En 1971, Gérard épousait Chantal Duraz. Son étude AGN avait gagné en notoriété. Ses interventions dépassaient Le Grand-Bornand où il aimait travailler avec son ami André Perrillat-Amédé, le maire, et la vallée des Aravis. Mais le chalet familial de La Clusaz restait son refuge où il retrouvait ses parents, sa sœur Odile et ses frères Denis et Laurent, avant de reprendre le chalet de Pierre Lagache. Cette belle réussite s’est assombrie le jour où il a perdu son fils David à l’âge de 19 ans. Entouré de ses proches et de ses amis qui affectionnaient sa chaleur humaine, il survécut à sa peine en continuant à dessiner, à concevoir des maisons, des quartiers avec le même regard d’un artiste et la même rigueur d’un technicien.

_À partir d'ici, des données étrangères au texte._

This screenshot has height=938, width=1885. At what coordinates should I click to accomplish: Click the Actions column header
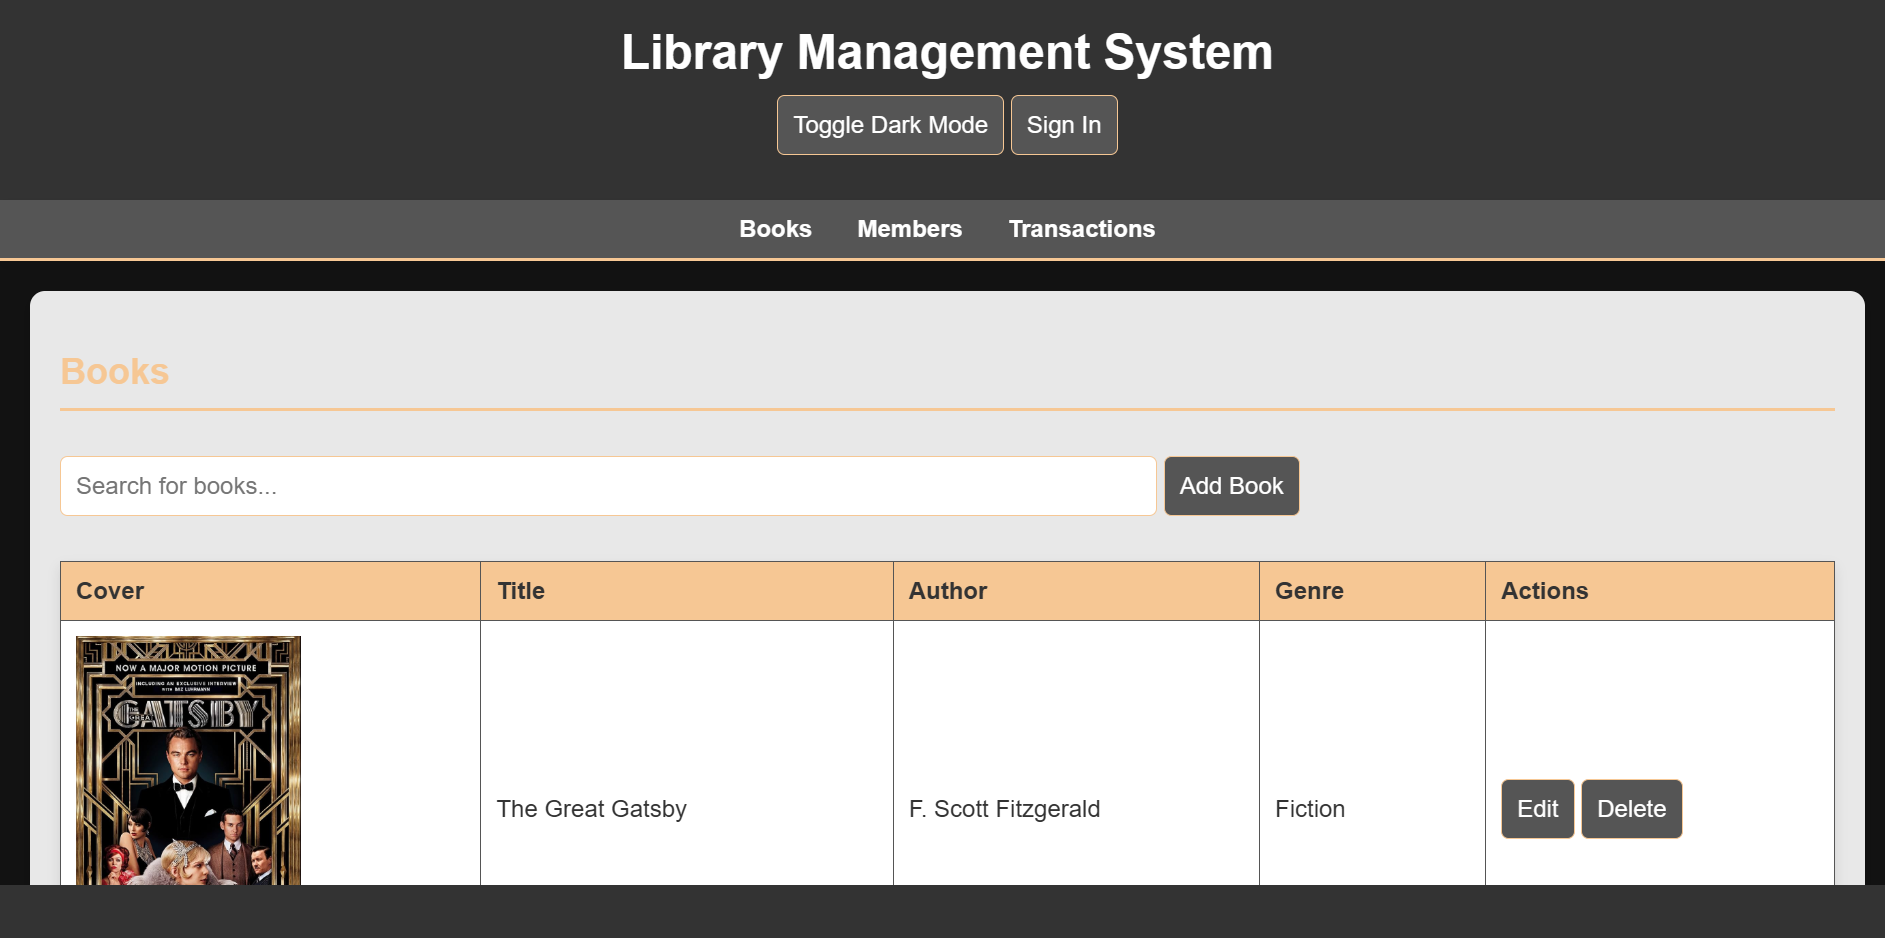pos(1544,591)
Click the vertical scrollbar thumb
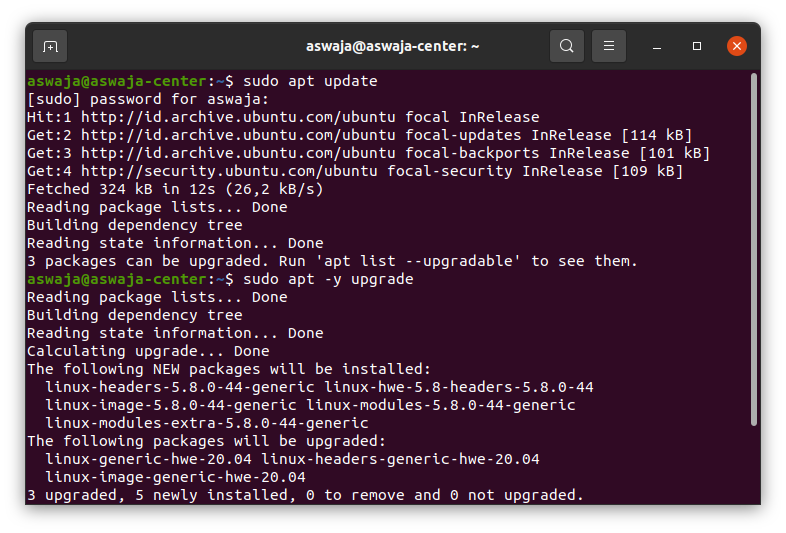786x533 pixels. (x=753, y=250)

Comme un dernier hommage à son fils David, il a construit une église, Notre-Dame de l’Annonciation, à Cran Gévrier, en 1994, sur un terrain qui avait été donné à l’église par son grand-père Pierre Callies.
Nous nous souviendrons de Gérard, un homme discret et foncièrement respectueux des autres, et ceux qui ont travaillé avec lui n’oublieront pas le contact de confiance et d’amitié qui le caractérisait.
M. S.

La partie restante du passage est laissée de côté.